With this in mind, IBM's Netezza unit has rejiggered the TwinFin data warehousing appliance to be skinny on the blades and fat on the disks, so companies can create what is, in effect, a nearline data warehouse.
The Netezza High Capacity Appliance comes in a two-rack or four-rack configuration, and will eventually scale up to six and then eight racks and has four times the disk capacity and about 40 per cent less processing capacity than the normal TwinFin appliances. The TwinFin is based on IBM's BladeCenter x64 blade servers and chassis, and was before IBM paid $1.9bn to acquire the appliance maker last September.
The current machines are based on two-socket HS22 blades using four-core Xeon 5600 processors, and are mated with a field programmable gate array (FPGA) co-processor that Netezza uses to speed up the heavily modified PostgreSQL database that runs on top of the iron. The combination of the HS22 and FPGA blades is called an S-Blade. There are eight FPGAs on the accelerator blade - one for each x64 core - and they speed up the filtering of data moving off storage before being passed on to the database software as well as doing complex sorting and joins of database tables as part of analytical routines.
The High Capacity Appliance rack puts four S-Blades in a rack, with 32 cores and 32 FPGAs, and 144TB of uncompressed data in a dozen disk enclosures, each with a dozen 2TB drives. The rack also includes redundant host servers for loading data and distributing workload across the cluster and planning queries. The C1000-8 has two racks, for a total of 64 cores, 64 FPGAs, 288TB of uncompressed user data capacity, and 1.1PB of capacity with compression turned on. The C1000-16 doubles that up to four racks, and the future C1000-24 model will have six racks and the C1000-32 will eventually offer eight racks.

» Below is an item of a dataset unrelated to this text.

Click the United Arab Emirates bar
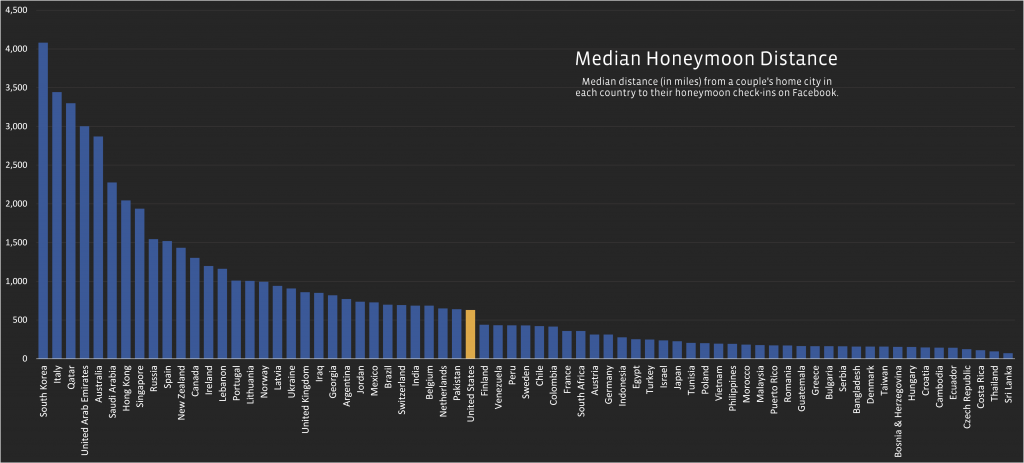 tap(84, 242)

That top-end model will have 256 cores and FPGAs and 1.15PB of uncompressed data space and 4.4PB of compressed capacity. Such a behemoth, by the way, draws 44 kilowatts. Eventually, IBM plans to offer C1000-40, -48, -64, and -80 designations that scale to over 10PB of in 20 racks and offer data load rates of 5.5TB per hour.
Here's what the Netezza C1000 rack looks like:
Phil Francisco, vice president of product management for the Netezza unit (which is technically part of IBM's Information Management division, not part of its System x hardware division), says that the C1000 high capacity appliances will be available in the middle of July. IBM plans to charge $2,500 per user terabyte for the high-capacity appliance, which is considerably lower than the $10,000 per user terabyte that IBM charges for the regular TwinFin appliances. Those FPGAs and server nodes don't come cheap, apparently. ®